[Given data]
——————————

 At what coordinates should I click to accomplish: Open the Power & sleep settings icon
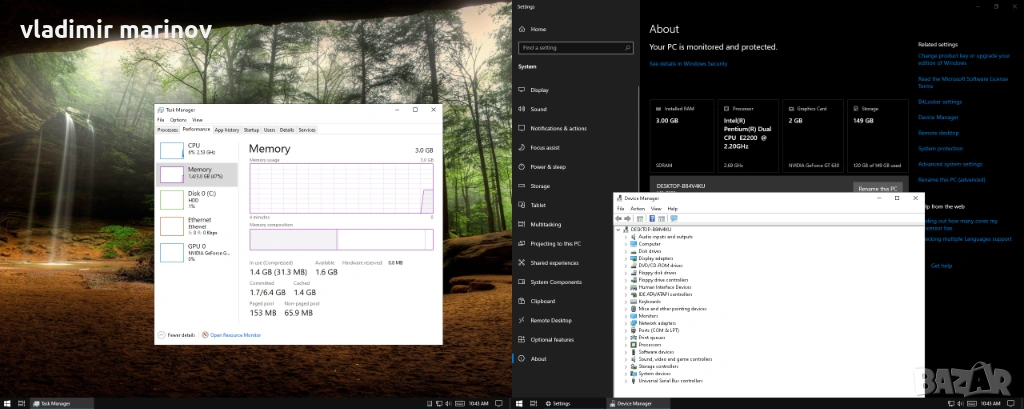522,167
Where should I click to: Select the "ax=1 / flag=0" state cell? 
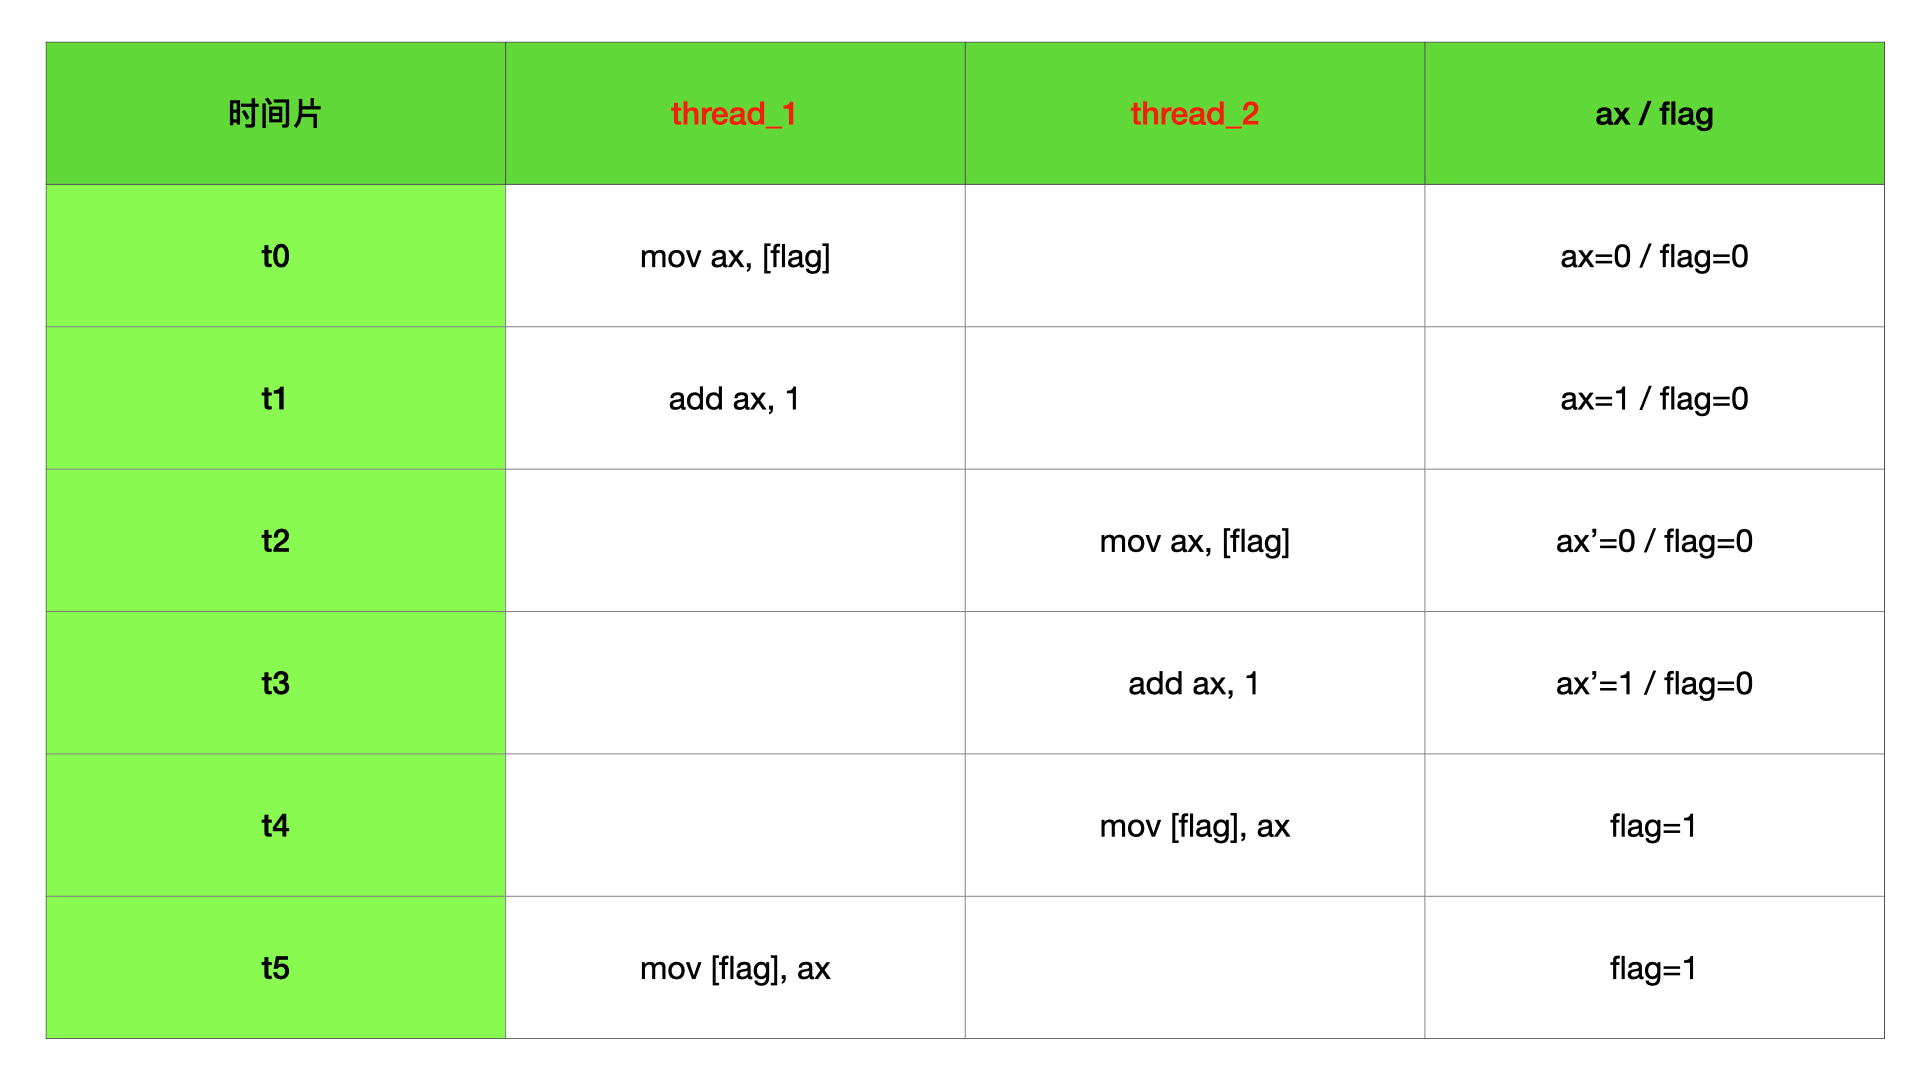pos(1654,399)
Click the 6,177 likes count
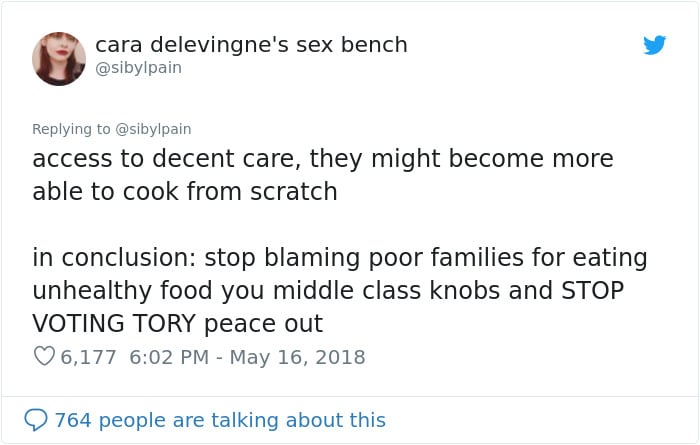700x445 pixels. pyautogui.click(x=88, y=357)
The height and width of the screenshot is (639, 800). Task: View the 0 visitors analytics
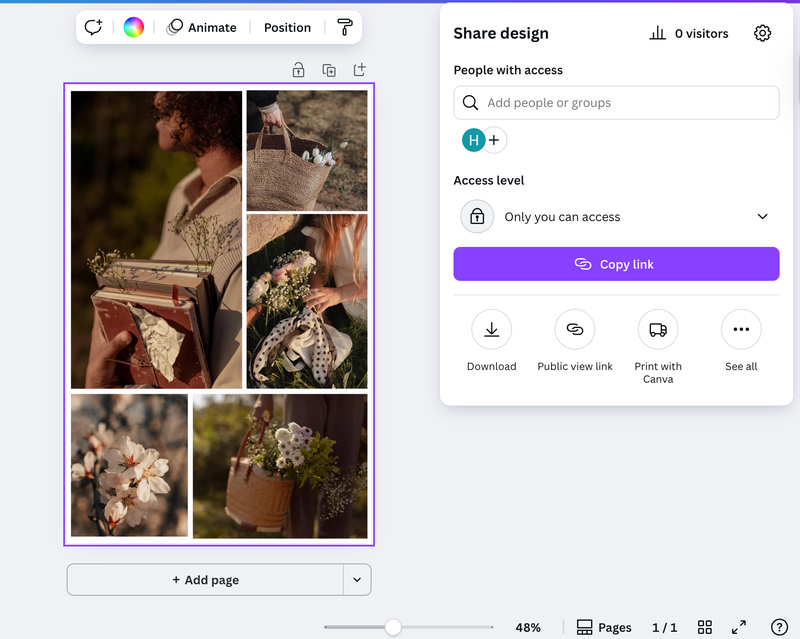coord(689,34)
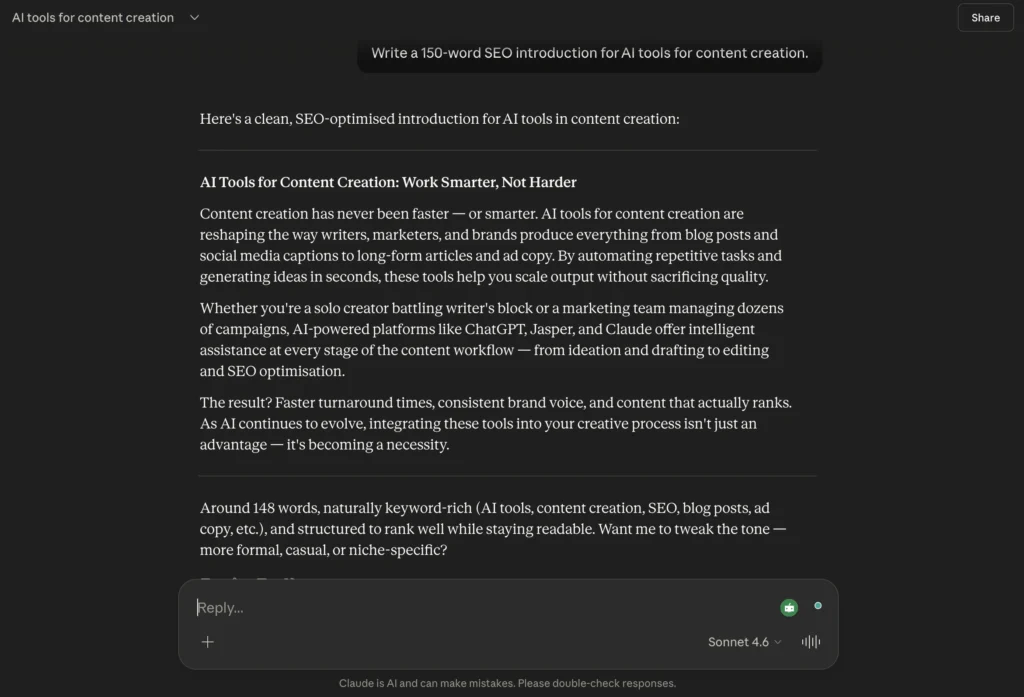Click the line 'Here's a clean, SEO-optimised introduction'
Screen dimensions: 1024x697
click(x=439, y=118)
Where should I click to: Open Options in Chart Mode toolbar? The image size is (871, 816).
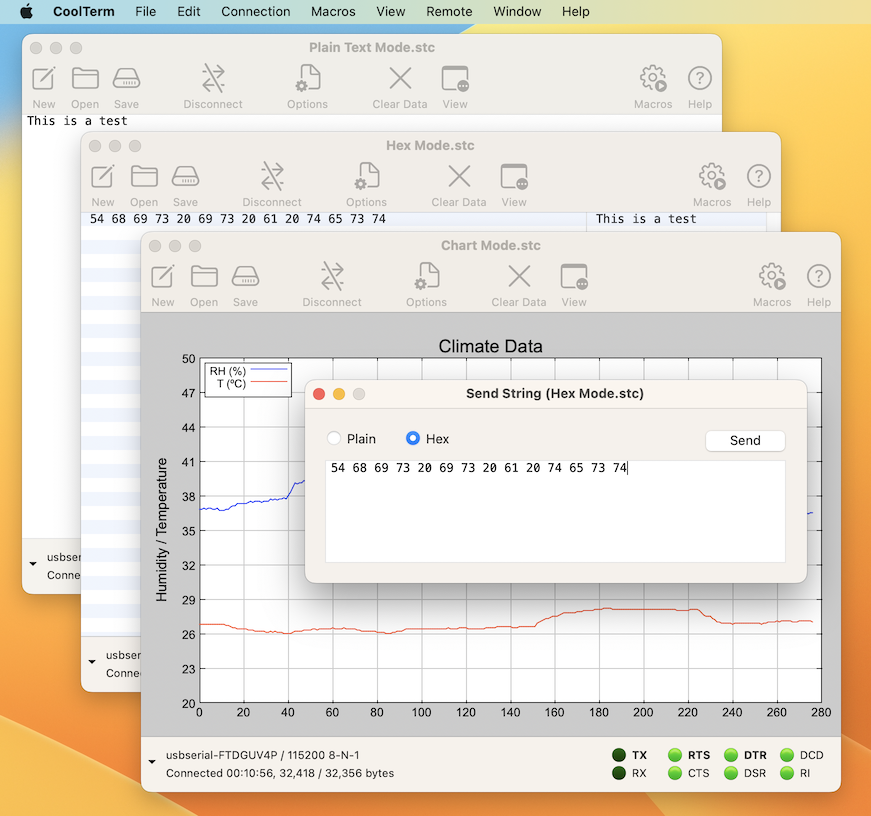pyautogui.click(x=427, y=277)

——————————

[Instructions to follow] From the data above, write out everything exactly except the pictures.

[Result for this task]
 At what coordinates should I click to accomplish: Open the Power & sleep settings icon
522,167
Where should I click to: Select the "ax=1 / flag=0" state cell? 
pos(1654,399)
Click the 6,177 likes count
700x445 pixels. pyautogui.click(x=88, y=357)
The height and width of the screenshot is (639, 800). Task: View the 0 visitors analytics
coord(689,34)
Click the line 'Here's a clean, SEO-optimised introduction'
Screen dimensions: 1024x697
click(x=439, y=118)
Where should I click to: Open Options in Chart Mode toolbar? The image size is (871, 816).
pyautogui.click(x=427, y=277)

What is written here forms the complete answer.